----- Extracted records

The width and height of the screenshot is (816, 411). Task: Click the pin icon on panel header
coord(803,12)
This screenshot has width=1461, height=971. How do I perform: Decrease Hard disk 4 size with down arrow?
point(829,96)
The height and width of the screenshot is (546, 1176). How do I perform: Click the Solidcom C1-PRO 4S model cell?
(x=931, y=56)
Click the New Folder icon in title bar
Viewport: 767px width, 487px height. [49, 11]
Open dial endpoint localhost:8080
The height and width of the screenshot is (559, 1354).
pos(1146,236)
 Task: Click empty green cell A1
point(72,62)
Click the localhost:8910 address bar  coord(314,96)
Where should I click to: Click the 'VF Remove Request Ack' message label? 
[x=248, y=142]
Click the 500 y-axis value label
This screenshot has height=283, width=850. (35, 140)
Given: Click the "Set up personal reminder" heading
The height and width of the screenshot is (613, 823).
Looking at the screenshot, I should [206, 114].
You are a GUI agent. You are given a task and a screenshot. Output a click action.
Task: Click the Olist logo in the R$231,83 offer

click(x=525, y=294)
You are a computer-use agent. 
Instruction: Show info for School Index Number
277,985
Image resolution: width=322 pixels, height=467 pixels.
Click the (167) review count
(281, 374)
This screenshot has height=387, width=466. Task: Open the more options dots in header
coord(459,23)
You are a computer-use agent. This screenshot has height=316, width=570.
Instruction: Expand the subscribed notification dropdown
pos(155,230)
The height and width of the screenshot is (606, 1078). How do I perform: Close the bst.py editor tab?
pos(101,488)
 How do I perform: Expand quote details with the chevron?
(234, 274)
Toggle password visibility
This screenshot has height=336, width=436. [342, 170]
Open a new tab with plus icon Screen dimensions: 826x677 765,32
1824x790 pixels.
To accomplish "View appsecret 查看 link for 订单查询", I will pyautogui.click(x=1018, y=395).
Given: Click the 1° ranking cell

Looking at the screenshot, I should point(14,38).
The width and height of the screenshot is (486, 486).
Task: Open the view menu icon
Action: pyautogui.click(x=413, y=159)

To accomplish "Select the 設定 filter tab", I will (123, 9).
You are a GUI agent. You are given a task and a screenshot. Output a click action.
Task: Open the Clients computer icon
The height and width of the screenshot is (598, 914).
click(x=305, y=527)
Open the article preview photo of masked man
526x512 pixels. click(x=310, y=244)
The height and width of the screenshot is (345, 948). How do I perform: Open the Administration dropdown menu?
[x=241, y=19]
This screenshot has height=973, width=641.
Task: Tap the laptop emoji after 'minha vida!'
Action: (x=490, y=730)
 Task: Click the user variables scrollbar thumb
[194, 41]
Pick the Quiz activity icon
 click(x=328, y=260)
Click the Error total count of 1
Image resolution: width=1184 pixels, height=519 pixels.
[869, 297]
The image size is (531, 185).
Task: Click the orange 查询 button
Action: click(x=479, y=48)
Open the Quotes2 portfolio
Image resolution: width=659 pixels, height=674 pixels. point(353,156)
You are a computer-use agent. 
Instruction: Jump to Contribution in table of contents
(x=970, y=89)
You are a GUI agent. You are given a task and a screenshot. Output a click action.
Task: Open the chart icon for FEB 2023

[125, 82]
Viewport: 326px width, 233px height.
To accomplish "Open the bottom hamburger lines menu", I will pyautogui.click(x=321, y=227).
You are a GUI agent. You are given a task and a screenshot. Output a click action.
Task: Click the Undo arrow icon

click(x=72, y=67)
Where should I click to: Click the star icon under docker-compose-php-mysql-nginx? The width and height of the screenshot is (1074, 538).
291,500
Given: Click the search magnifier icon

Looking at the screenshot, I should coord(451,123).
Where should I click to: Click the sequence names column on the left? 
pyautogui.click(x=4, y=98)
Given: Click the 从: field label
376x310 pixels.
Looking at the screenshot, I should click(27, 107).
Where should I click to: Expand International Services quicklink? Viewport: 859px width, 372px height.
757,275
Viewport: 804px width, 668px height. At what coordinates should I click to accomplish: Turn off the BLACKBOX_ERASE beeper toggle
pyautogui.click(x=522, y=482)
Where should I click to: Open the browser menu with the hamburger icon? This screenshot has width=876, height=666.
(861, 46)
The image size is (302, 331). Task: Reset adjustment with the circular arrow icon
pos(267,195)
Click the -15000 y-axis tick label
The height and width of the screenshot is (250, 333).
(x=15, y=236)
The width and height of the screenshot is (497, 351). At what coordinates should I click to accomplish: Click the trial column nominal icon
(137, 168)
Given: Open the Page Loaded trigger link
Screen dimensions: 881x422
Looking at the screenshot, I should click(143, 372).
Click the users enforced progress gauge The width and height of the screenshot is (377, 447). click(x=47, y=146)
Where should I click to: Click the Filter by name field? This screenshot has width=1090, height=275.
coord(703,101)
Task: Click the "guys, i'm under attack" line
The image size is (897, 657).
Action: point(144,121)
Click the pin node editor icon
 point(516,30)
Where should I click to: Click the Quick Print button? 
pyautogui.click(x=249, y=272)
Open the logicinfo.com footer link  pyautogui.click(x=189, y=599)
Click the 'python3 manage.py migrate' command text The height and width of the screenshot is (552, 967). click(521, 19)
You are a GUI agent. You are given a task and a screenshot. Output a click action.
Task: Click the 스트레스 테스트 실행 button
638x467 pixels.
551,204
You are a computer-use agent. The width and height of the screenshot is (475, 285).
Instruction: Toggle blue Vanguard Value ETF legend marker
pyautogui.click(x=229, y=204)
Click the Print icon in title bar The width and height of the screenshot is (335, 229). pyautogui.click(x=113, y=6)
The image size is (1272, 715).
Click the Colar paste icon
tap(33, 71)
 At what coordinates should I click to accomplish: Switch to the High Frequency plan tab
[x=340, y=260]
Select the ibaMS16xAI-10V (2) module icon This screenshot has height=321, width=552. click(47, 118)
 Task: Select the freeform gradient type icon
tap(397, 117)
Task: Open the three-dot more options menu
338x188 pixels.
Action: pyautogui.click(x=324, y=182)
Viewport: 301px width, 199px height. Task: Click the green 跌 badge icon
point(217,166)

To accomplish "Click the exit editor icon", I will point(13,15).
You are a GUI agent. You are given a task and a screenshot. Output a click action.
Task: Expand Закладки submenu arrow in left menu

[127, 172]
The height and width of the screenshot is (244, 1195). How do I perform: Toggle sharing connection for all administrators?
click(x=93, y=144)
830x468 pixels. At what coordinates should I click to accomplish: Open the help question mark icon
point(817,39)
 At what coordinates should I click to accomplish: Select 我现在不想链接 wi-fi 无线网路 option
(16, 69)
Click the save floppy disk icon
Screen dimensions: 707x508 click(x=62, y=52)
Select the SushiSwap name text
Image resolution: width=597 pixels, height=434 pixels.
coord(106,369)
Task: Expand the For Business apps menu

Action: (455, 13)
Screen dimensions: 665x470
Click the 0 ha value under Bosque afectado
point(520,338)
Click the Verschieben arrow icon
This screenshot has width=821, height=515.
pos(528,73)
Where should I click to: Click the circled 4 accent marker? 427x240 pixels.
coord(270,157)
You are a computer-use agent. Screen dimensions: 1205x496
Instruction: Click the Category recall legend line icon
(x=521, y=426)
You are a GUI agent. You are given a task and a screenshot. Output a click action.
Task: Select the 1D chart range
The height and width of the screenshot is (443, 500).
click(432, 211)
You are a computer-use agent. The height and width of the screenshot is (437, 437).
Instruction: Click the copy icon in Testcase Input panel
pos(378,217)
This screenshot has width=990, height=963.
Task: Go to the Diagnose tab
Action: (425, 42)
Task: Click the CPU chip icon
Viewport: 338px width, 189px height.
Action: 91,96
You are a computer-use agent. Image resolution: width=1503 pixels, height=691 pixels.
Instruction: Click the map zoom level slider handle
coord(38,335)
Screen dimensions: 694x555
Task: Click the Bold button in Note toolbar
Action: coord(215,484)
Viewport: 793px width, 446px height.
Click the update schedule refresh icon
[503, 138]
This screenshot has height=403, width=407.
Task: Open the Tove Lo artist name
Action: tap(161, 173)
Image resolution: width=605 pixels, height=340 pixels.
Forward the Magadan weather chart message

----------

* **Task item**
Beginning at the line with "You are a computer-use agent. The width" and ending at the line with "The image size is (1272, 715).", reproduce each line of the data above exactly, and add no other lines.

* **The answer**
You are a computer-use agent. The width and height of the screenshot is (475, 285).
Instruction: Toggle blue Vanguard Value ETF legend marker
pyautogui.click(x=229, y=204)
Click the Print icon in title bar The width and height of the screenshot is (335, 229). pyautogui.click(x=113, y=6)
The image size is (1272, 715).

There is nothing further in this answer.